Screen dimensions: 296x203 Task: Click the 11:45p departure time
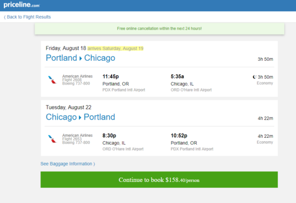[111, 76]
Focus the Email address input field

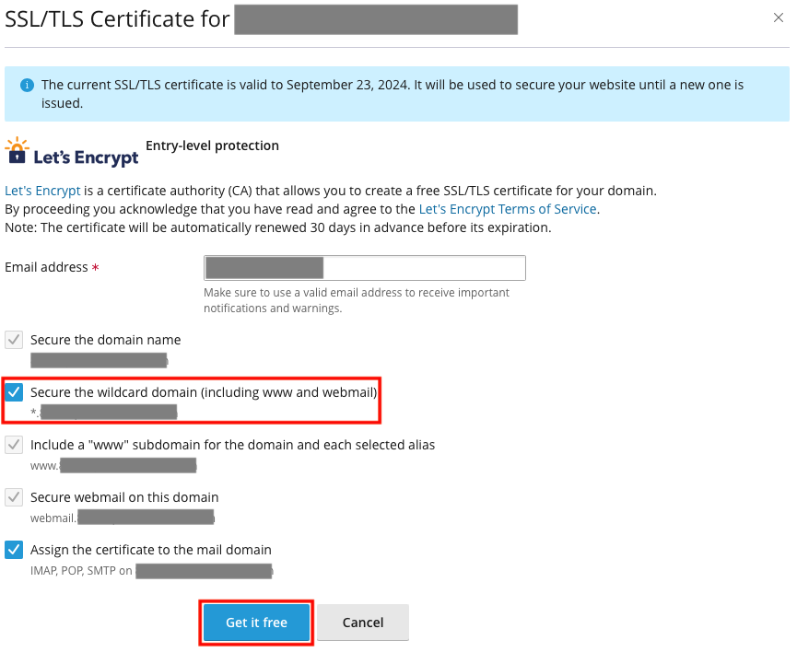[364, 268]
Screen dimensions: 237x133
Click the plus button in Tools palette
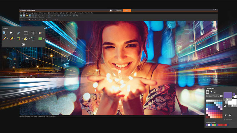(x=23, y=44)
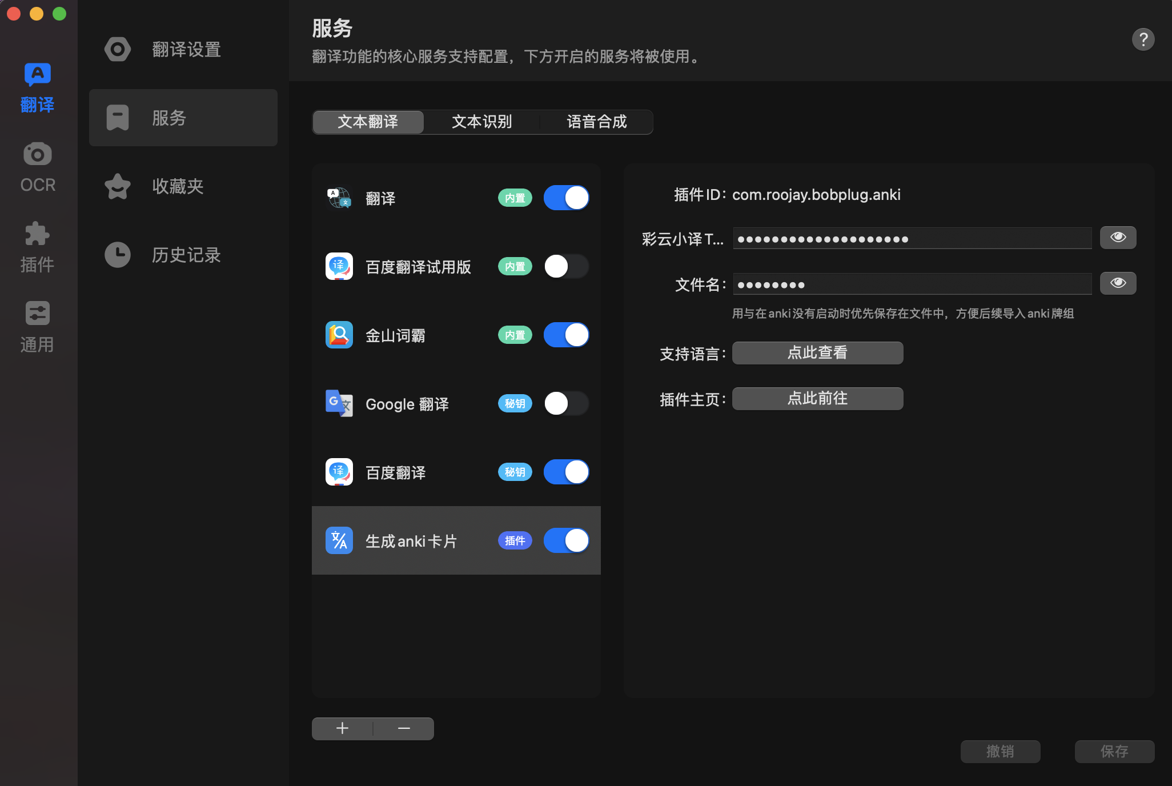The height and width of the screenshot is (786, 1172).
Task: Click the 文件名 input field
Action: [910, 283]
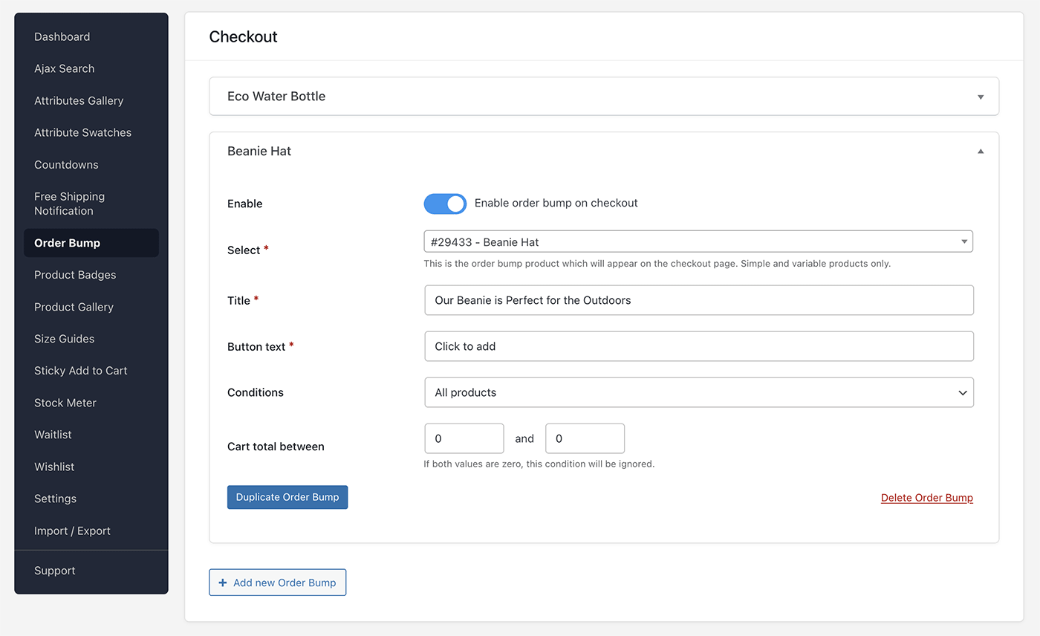Screen dimensions: 1040x636
Task: Focus the cart total minimum field
Action: click(x=464, y=438)
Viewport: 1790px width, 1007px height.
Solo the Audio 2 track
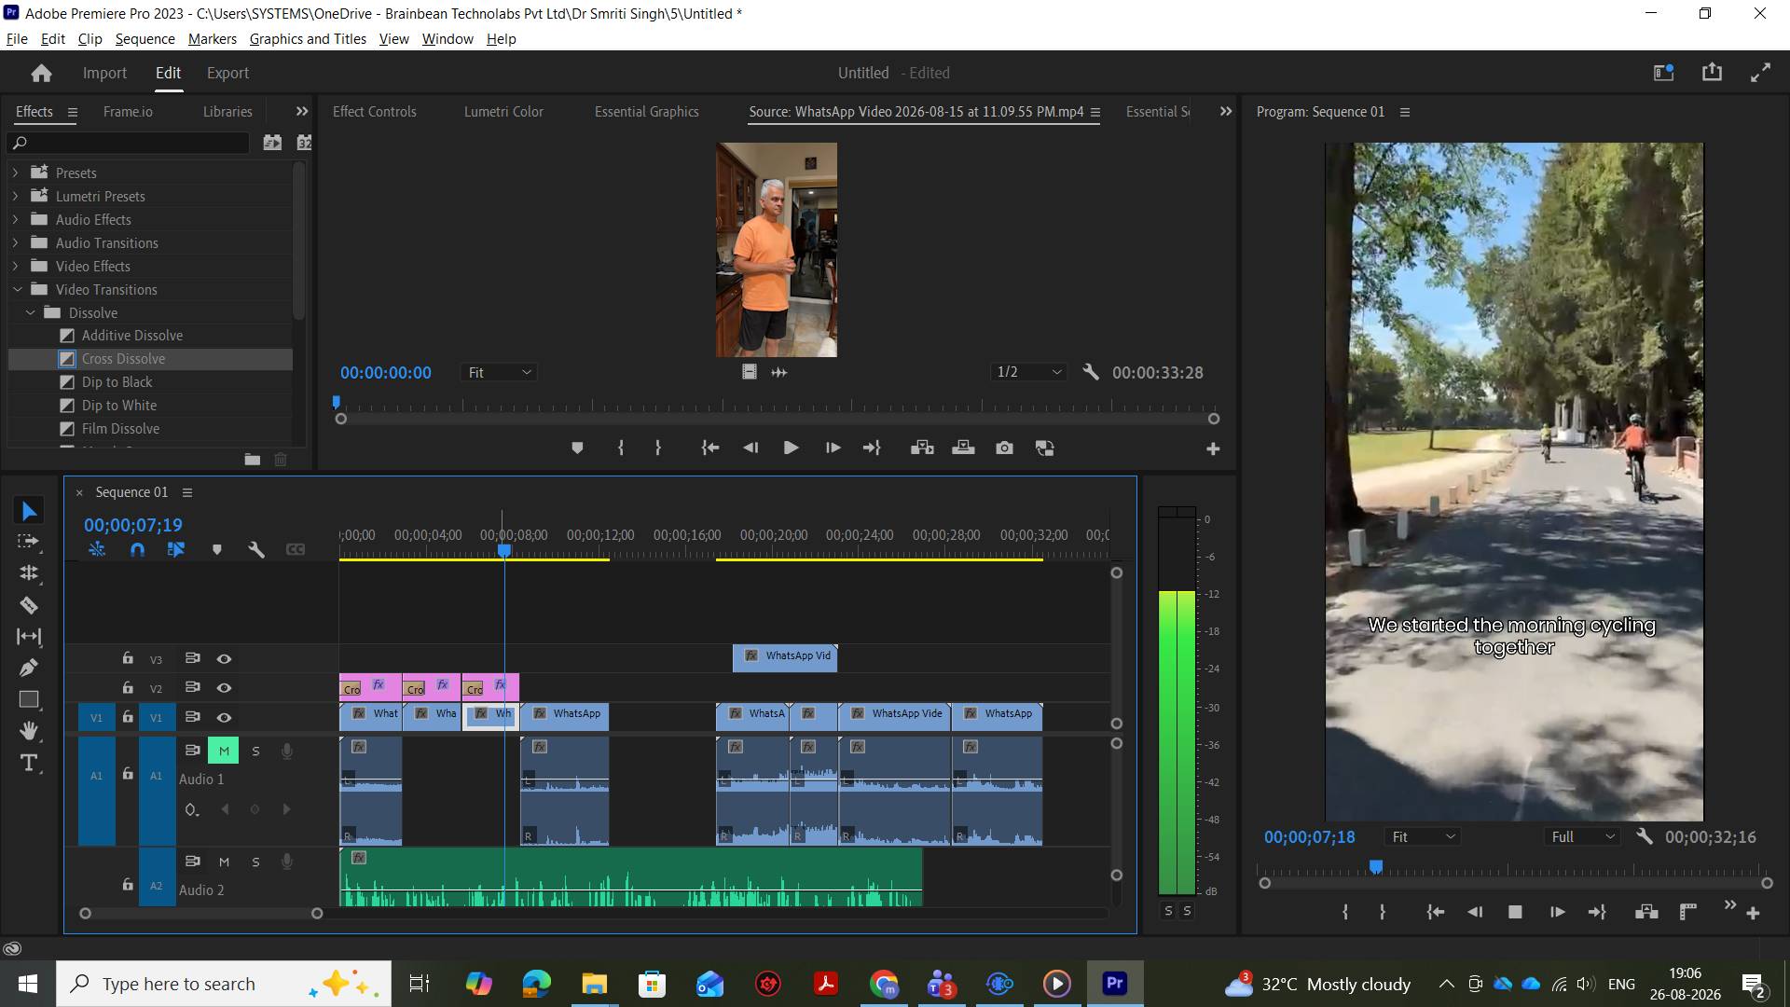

◇ ◇ ◇

● WHAT THE TASK REQUIRES: Format the data above as a JSON list of strings, one string per line, omitting blank lines and the pictures.

● FINISHED TASK:
[
  "Screen dimensions: 296x203 Task: Click the 11:45p departure time",
  "[111, 76]",
  "Focus the Email address input field",
  "[364, 268]",
  "Screen dimensions: 237x133",
  "Click the plus button in Tools palette",
  "(x=23, y=44)",
  "The height and width of the screenshot is (786, 1172).",
  "Task: Click the 文件名 input field",
  "Action: [910, 283]",
  "Screen dimensions: 1040x636",
  "Task: Focus the cart total minimum field",
  "Action: click(x=464, y=438)",
  "Viewport: 1790px width, 1007px height.",
  "Solo the Audio 2 track"
]